His decision and choices reflect foolish pride. He does not consider his family, his wife and children when he decides to blow up the bridge. It is only after the fact, when he is caught that we are made aware of how sorry he is for what he did.
The story also illustrates the human behavior of regret. Peyton Farquhar is a man filled with anguish and regret at his rash decision to try to distinguish himself in the Southern cause. His only thoughts as he is about to be hung are for his family. He is stricken with remorse and sadness at what he has lost.
I think that the story teaches the reader about the consequences of spontaneous decisions driven by emotions that need to be contained. It is Farquhar's pride, his desire for recognition, his ego, that causes him to make such as fatal decision.
"Because he dies at the end of the story, Farquhar is sometimes considered a sympathetic and brave character, but many have found him to be callous, foolhardy, and obsessed with honor."
Ambrose Beirce's "An Occurrence at Owl Creek Bridge" takes place in northern Alabama during the Civil War. Union forces are in control. In Section II, we infer that Farquhar, almost the only character, was lured or even entrapped into an attempt to blow up Owl Creek Bridge. He was then caught, tried, and sentenced to death by hanging from the bridge which he had tried to destroy.

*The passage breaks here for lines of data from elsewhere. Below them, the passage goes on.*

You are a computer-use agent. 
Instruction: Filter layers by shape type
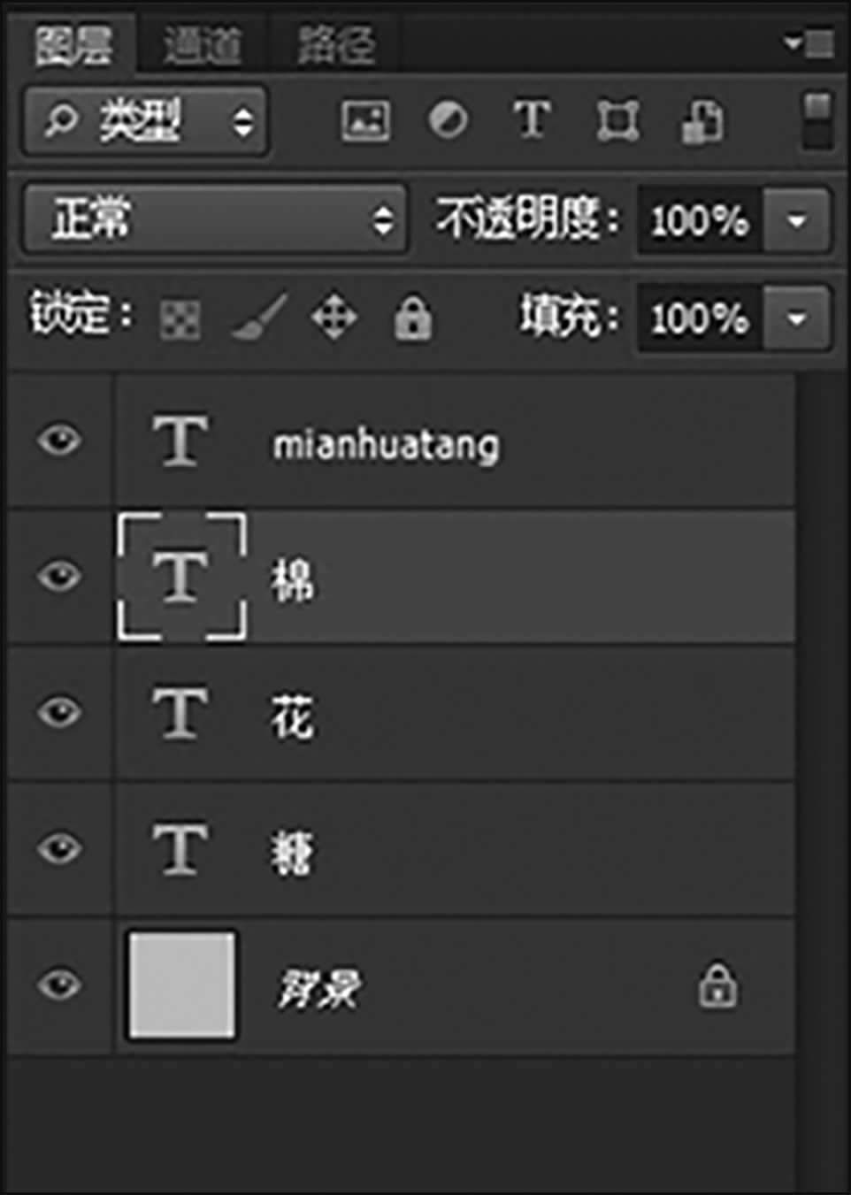pos(617,120)
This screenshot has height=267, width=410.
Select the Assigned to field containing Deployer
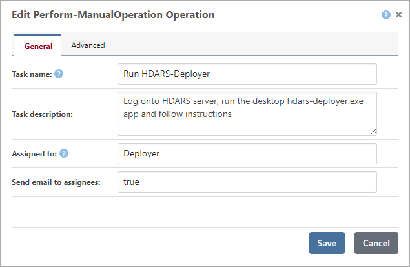coord(247,154)
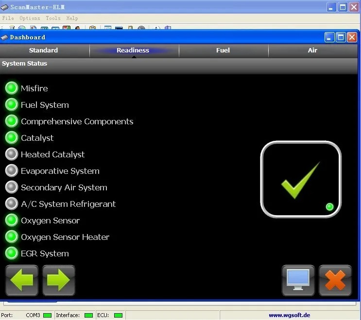Viewport: 361px width, 320px height.
Task: Click the Heated Catalyst gray status indicator
Action: pyautogui.click(x=12, y=154)
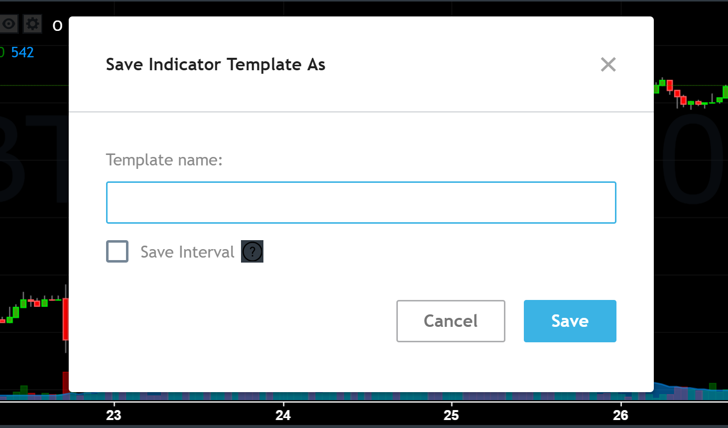This screenshot has height=428, width=728.
Task: Enable the Save Interval checkbox
Action: click(x=117, y=252)
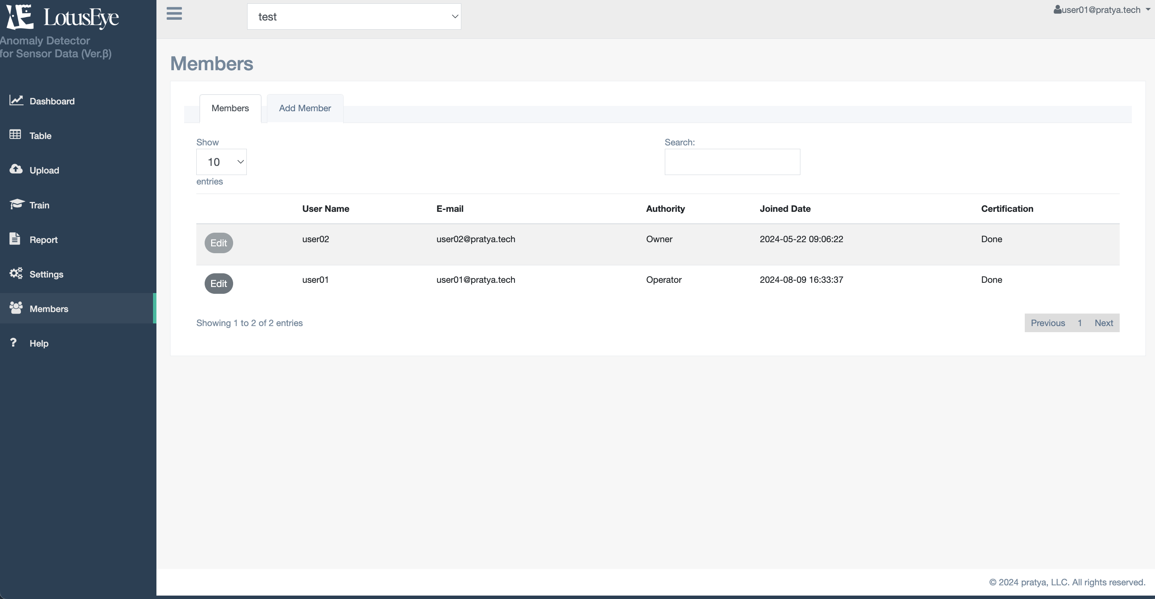Click the Dashboard icon in sidebar

(x=16, y=100)
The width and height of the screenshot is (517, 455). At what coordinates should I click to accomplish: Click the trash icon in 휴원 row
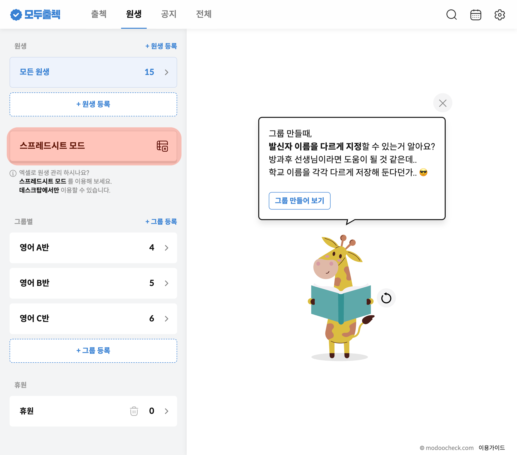134,411
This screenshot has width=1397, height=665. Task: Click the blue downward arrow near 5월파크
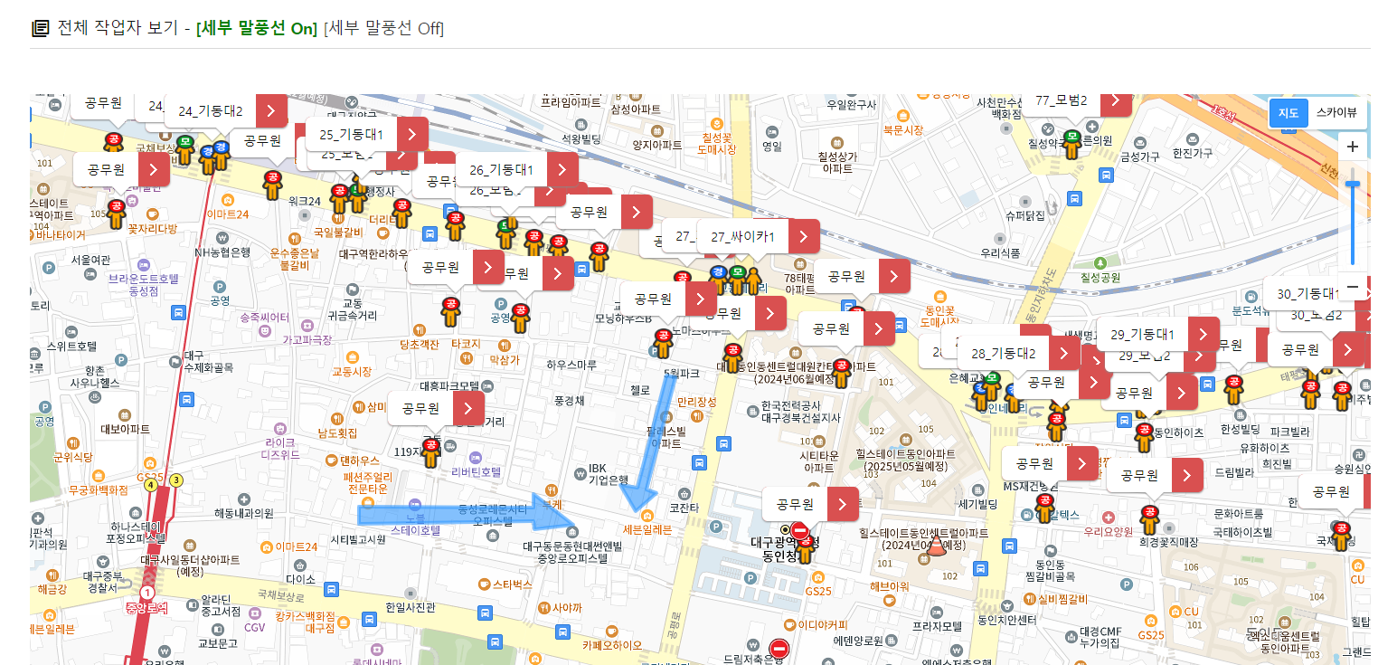click(654, 443)
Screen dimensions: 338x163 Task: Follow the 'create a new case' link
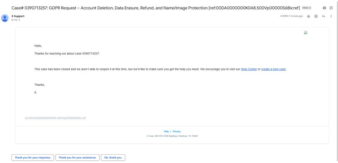(x=273, y=69)
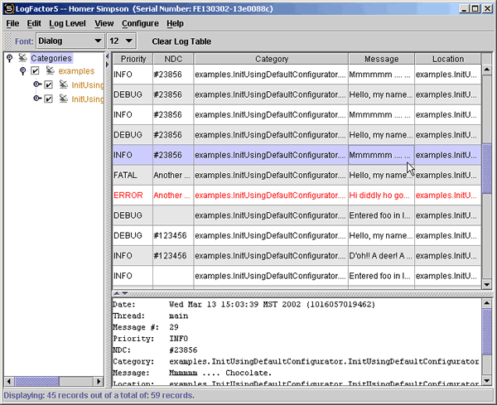Uncheck the lower InitUsing category checkbox
The image size is (497, 405).
(49, 99)
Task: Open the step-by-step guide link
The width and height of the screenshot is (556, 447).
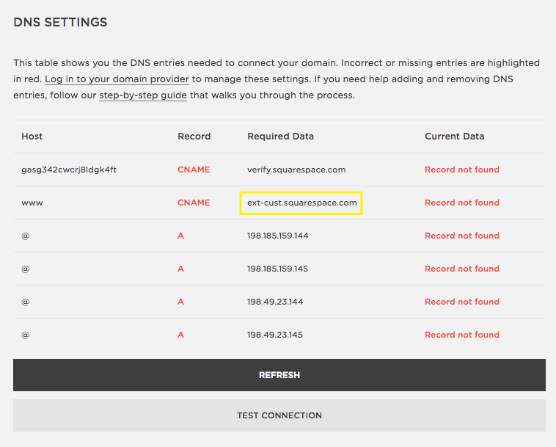Action: click(142, 95)
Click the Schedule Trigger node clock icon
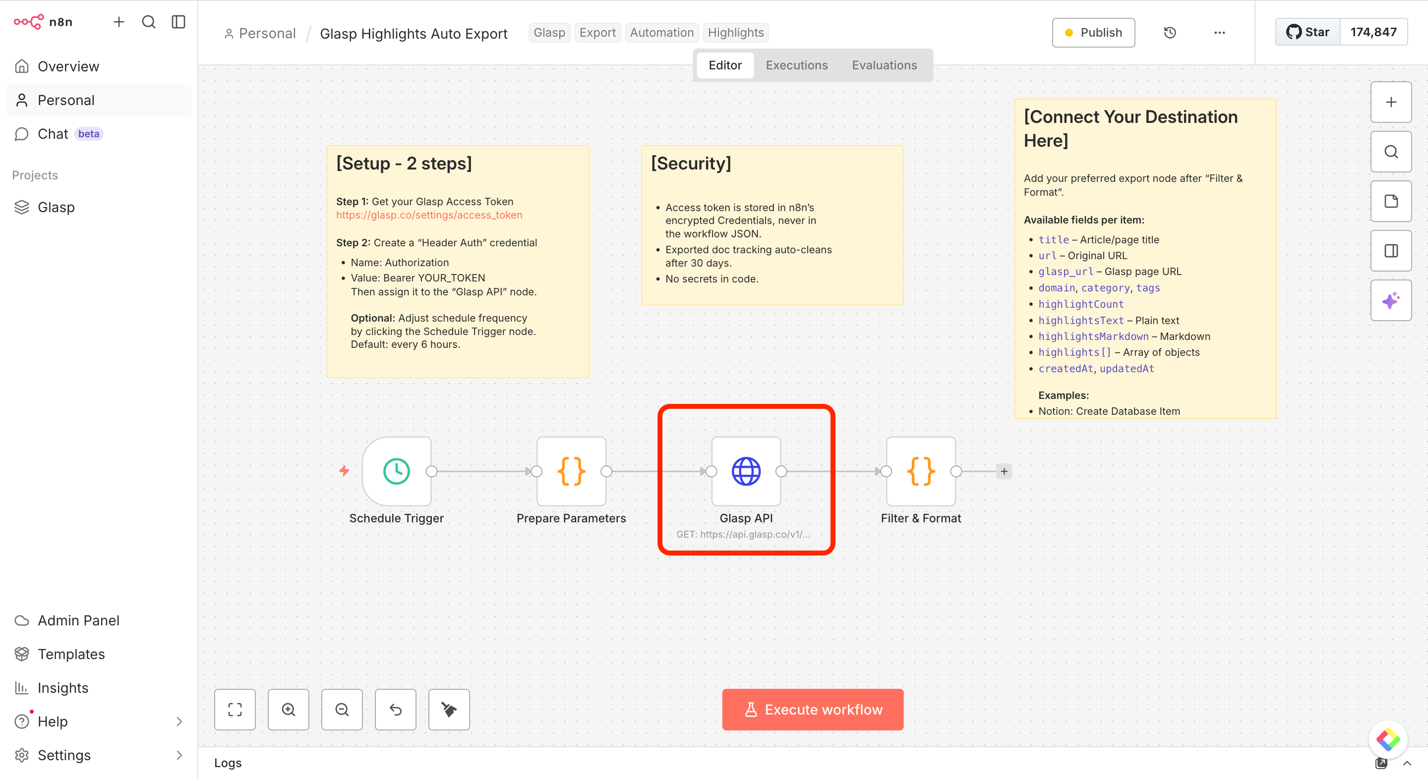Viewport: 1428px width, 779px height. 396,471
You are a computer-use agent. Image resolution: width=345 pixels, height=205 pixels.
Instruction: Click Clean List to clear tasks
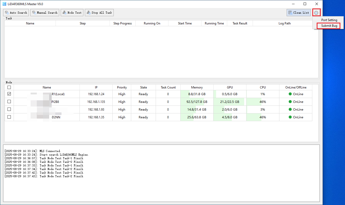pyautogui.click(x=299, y=13)
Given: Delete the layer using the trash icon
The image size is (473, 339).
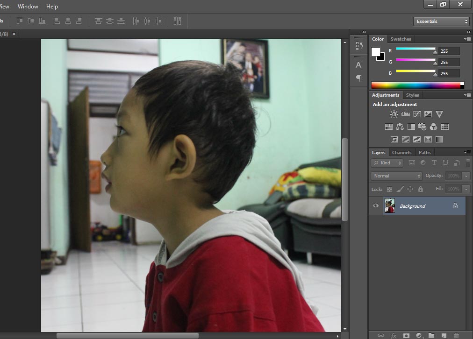Looking at the screenshot, I should [457, 335].
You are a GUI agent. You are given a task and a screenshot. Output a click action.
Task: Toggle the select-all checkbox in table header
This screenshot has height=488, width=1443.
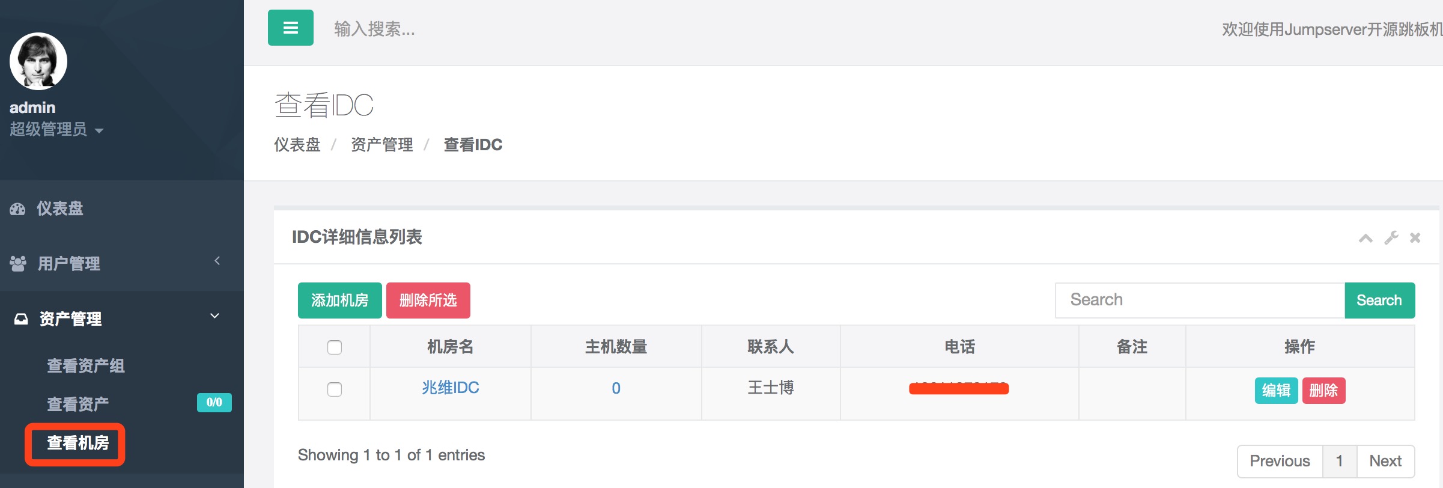tap(335, 347)
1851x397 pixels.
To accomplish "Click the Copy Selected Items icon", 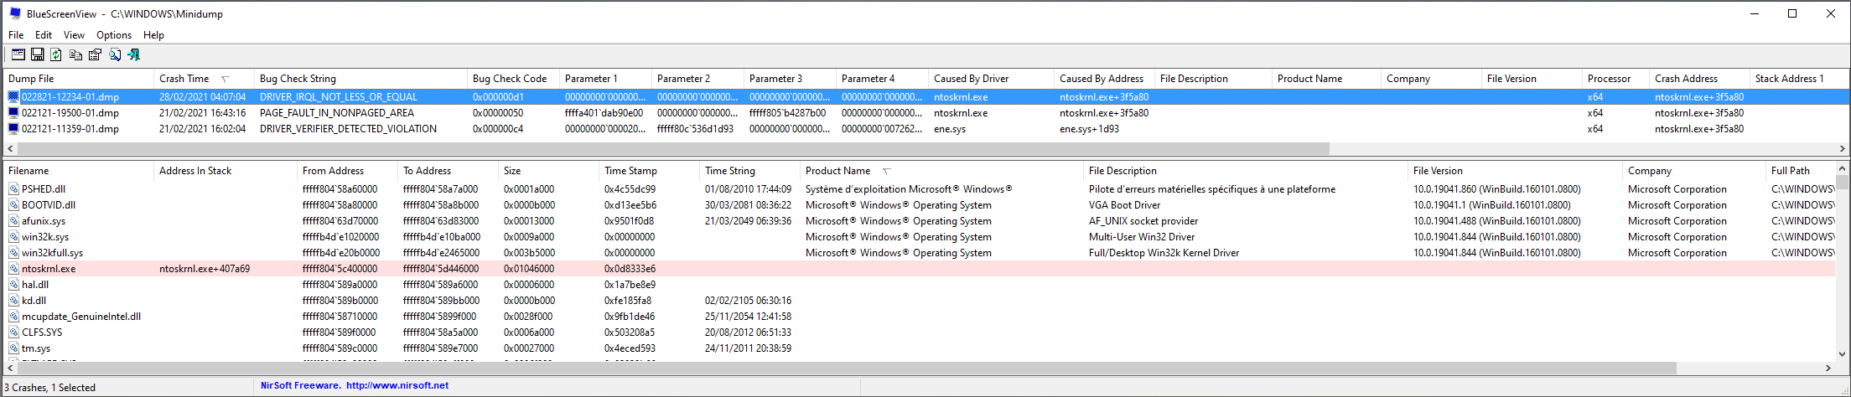I will pyautogui.click(x=75, y=54).
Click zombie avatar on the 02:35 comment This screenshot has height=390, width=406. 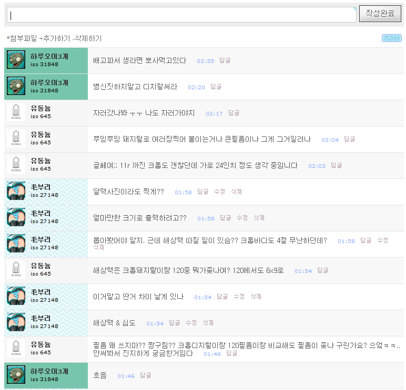click(x=16, y=60)
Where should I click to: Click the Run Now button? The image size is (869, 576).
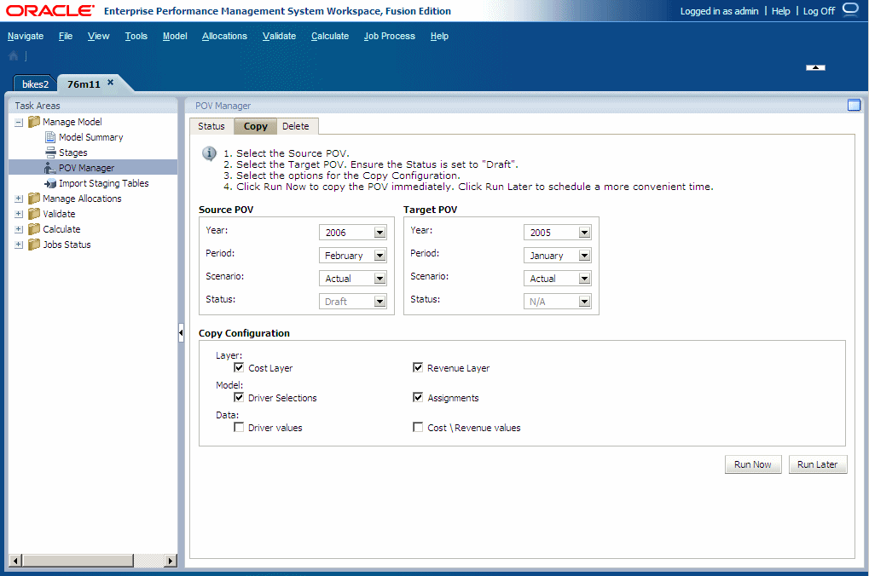(x=751, y=464)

This story is Bierce’s subject in contrasting the real passage of time with our human perception of time. It is centered in the consciousness of the central character, Farquhar. As the narrator moves into Farquhar’s mind the reader is led to believe, at least temporarily, in the details of the escape.
The imagined time of Farquhar’s escape is an entire day, from earliest daylight to night. That his “escape” is so lengthy permits an enormous amount of imaginary action to take place within no more than a few seconds of his last time on earth.
First we learn of the slowing of his watch, followed by his dream or belief that he is actually escaping. (This same perception persists once he is actually being hanged.) In paragraph 37, the narration becomes abruptly and cruelly dramatic. There is no more looking into Farquhar’s mind, because he is dead.
Hasn't this discrepancy of time happened to everyone? Imagining what a different life would be like, all in the matter of seconds?